Given the limited research that faithfully reflects the diverse classrooms, subjects, and contexts where retrieval practice is currently applied, should we reconsider its use? Questions remain about when to use it, how much time to allocate to it, and its effectiveness in more complex learning (beyond basic factual recall). Additionally, we need to consider just how challenging retrieval questions should be – if students struggle to retrieve information in the first place, will it still enhance memory strength?

However, the EEF review, despite its limitations, suggests that retrieval practice remains a valuable approach due to its strong theoretical foundation and cost-effectiveness. As Perry aptly notes, The (plausible) assumption is that, as the basic science is strong and the findings relate to fundamental principles of learning and memory, they should be applicable everywhere.” In essence, the absence of evidence across applied contexts might not be a cause for concern, but rather a challenge to navigate the practical aspects.

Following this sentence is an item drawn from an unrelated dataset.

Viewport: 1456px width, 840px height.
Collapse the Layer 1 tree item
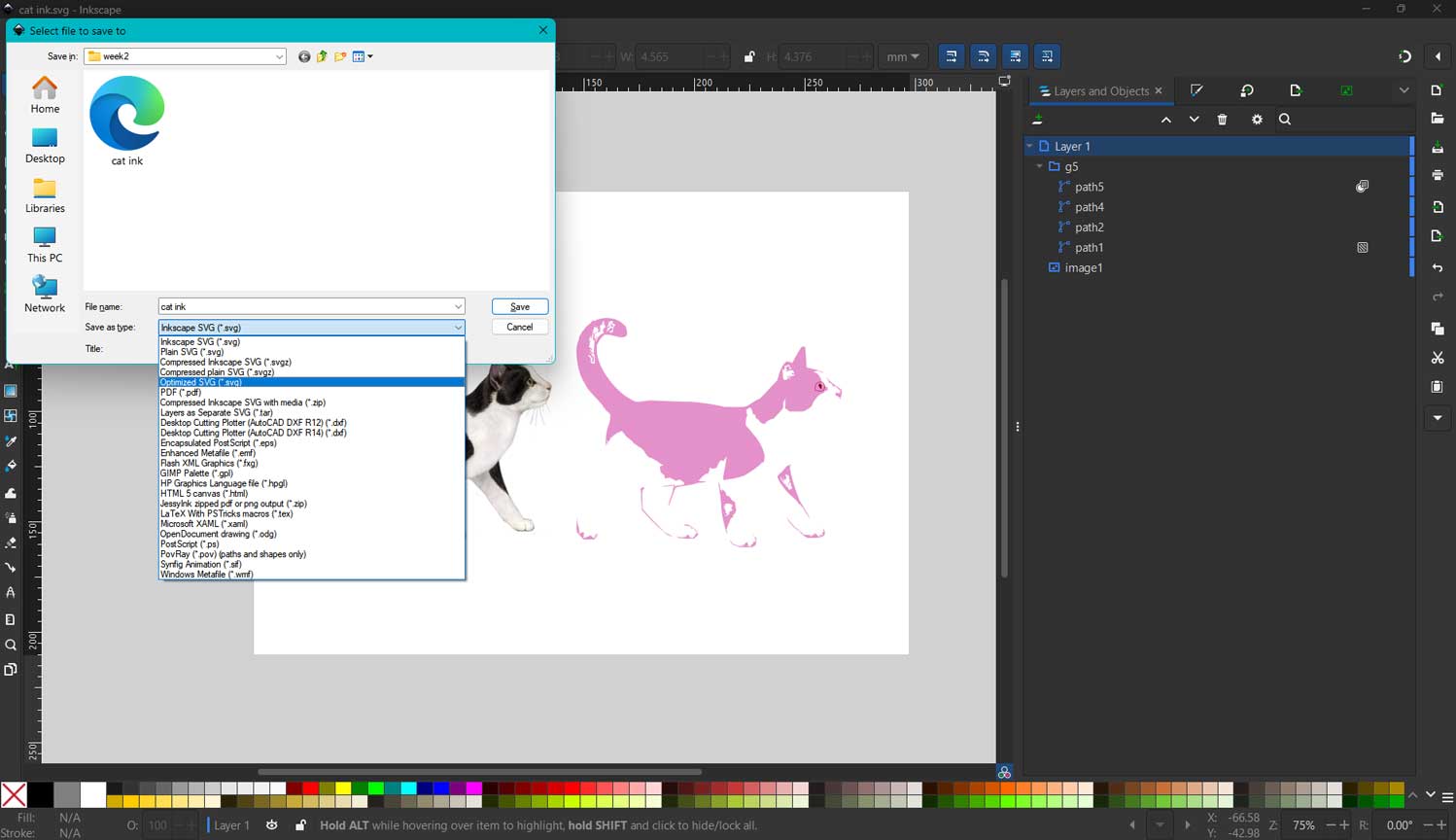coord(1030,146)
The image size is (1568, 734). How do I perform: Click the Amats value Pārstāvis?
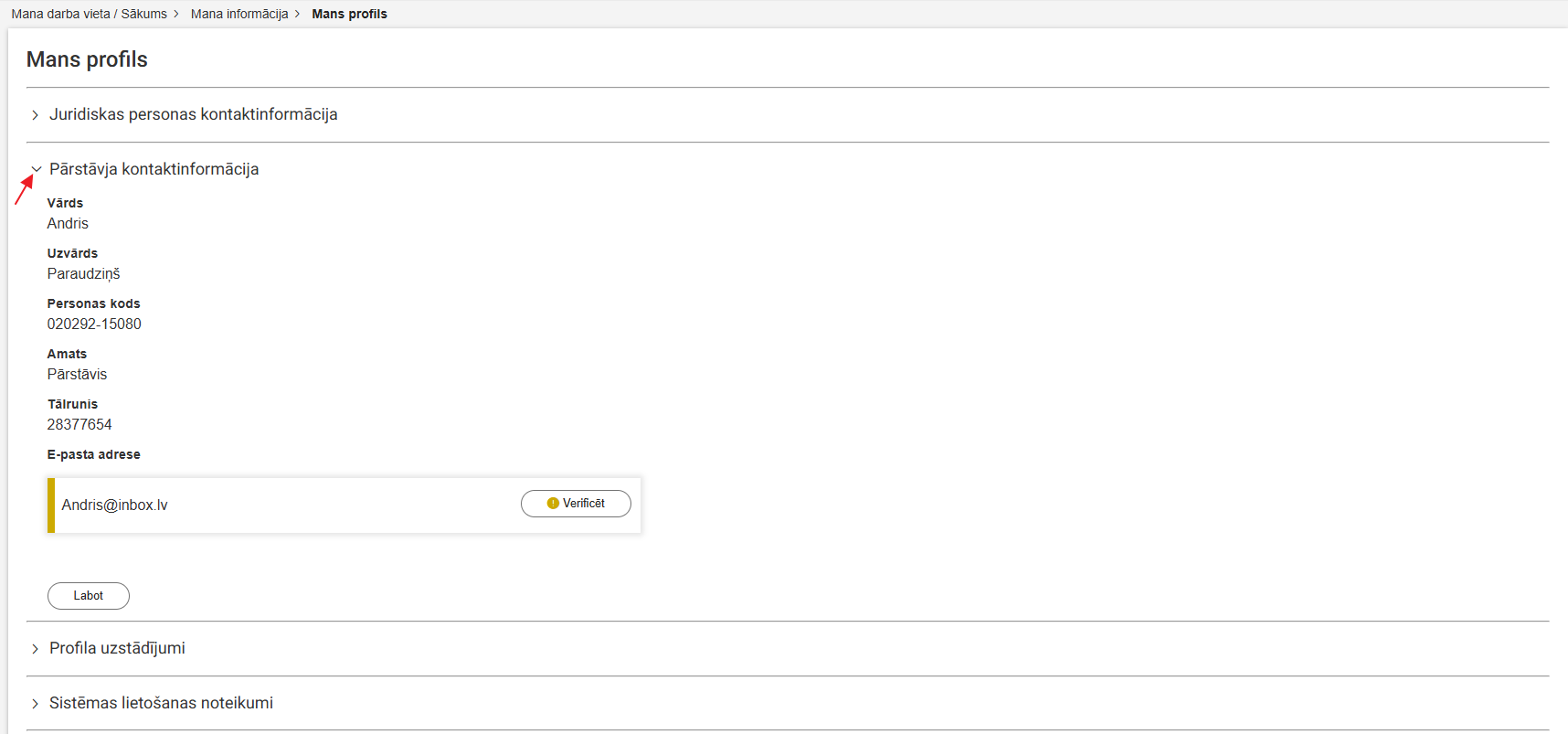(77, 375)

How should we use retrieval practice?

As teachers, we should approach retrieval practice, like any pedagogical approach, with thoughtfulness and a focus on evaluation. While research provides valuable insights, we are the experts in our classrooms and subjects. Thus, we should customise and adapt these methods to meet the specific needs of our subjects and the individuals we teach. The same applies to retrieval practice – harnessing its potential while acknowledging its limitations.

Retrieval practice remains a potent tool with a solid theoretical foundation. Despite the limitations in applied research, it retains its status as a valuable strategy in education. As teachers, we should embrace retrieval practice, while maintaining a discerning and adaptable approach, so we can ensure it caters for the unique requirements of our classrooms and individual students.